Source records:
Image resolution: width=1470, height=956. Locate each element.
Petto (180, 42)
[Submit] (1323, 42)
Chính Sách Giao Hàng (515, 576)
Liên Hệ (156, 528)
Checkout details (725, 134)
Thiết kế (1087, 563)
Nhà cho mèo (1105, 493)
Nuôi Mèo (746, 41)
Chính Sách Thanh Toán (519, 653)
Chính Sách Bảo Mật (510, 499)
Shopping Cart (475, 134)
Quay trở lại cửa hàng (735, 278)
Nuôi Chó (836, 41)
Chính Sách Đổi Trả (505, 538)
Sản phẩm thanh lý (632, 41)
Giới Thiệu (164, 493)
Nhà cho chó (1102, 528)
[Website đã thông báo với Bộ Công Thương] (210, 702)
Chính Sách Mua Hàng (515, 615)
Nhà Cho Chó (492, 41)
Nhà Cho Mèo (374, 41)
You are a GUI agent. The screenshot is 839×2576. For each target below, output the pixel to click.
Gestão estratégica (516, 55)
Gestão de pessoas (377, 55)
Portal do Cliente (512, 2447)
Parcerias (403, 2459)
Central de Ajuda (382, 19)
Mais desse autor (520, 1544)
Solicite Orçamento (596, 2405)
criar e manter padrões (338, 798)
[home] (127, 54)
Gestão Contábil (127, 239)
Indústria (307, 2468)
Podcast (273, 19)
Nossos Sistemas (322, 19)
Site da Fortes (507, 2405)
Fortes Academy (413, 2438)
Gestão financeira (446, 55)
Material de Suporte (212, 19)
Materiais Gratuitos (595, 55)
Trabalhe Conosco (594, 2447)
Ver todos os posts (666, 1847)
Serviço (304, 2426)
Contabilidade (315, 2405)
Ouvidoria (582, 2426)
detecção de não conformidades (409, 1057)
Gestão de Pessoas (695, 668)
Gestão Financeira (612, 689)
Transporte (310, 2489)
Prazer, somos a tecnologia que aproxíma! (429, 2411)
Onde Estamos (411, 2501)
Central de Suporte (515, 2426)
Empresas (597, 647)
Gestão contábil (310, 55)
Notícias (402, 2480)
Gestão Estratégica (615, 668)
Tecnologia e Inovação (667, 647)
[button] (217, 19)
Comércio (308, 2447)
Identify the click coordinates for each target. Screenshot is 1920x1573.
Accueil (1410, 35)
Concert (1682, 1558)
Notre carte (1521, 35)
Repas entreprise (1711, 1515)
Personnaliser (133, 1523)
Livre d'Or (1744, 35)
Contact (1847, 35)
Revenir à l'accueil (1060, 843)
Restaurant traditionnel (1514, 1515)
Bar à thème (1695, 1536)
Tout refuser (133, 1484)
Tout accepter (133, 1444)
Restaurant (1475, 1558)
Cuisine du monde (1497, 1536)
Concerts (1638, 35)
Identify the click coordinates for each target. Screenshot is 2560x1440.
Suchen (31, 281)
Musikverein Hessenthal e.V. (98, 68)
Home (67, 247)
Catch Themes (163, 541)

→ **Exercise directions**
Above are the records; from them, give again exactly the lines from the one containing "Material de Suporte (212, 19)" through the one containing "Contact (1847, 35)", both included.

→ **Result for this exercise**
Material de Suporte (212, 19)
Materiais Gratuitos (595, 55)
Trabalhe Conosco (594, 2447)
Ver todos os posts (666, 1847)
Serviço (304, 2426)
Contabilidade (315, 2405)
Ouvidoria (582, 2426)
detecção de não conformidades (409, 1057)
Gestão de Pessoas (695, 668)
Gestão Financeira (612, 689)
Transporte (310, 2489)
Prazer, somos a tecnologia que aproxíma! (429, 2411)
Onde Estamos (411, 2501)
Central de Suporte (515, 2426)
Empresas (597, 647)
Gestão contábil (310, 55)
Notícias (402, 2480)
Gestão Estratégica (615, 668)
Tecnologia e Inovação (667, 647)
[button] (217, 19)
Comércio (308, 2447)
Identify the click coordinates for each target. Screenshot is 1920x1573.
Accueil (1410, 35)
Concert (1682, 1558)
Notre carte (1521, 35)
Repas entreprise (1711, 1515)
Personnaliser (133, 1523)
Livre d'Or (1744, 35)
Contact (1847, 35)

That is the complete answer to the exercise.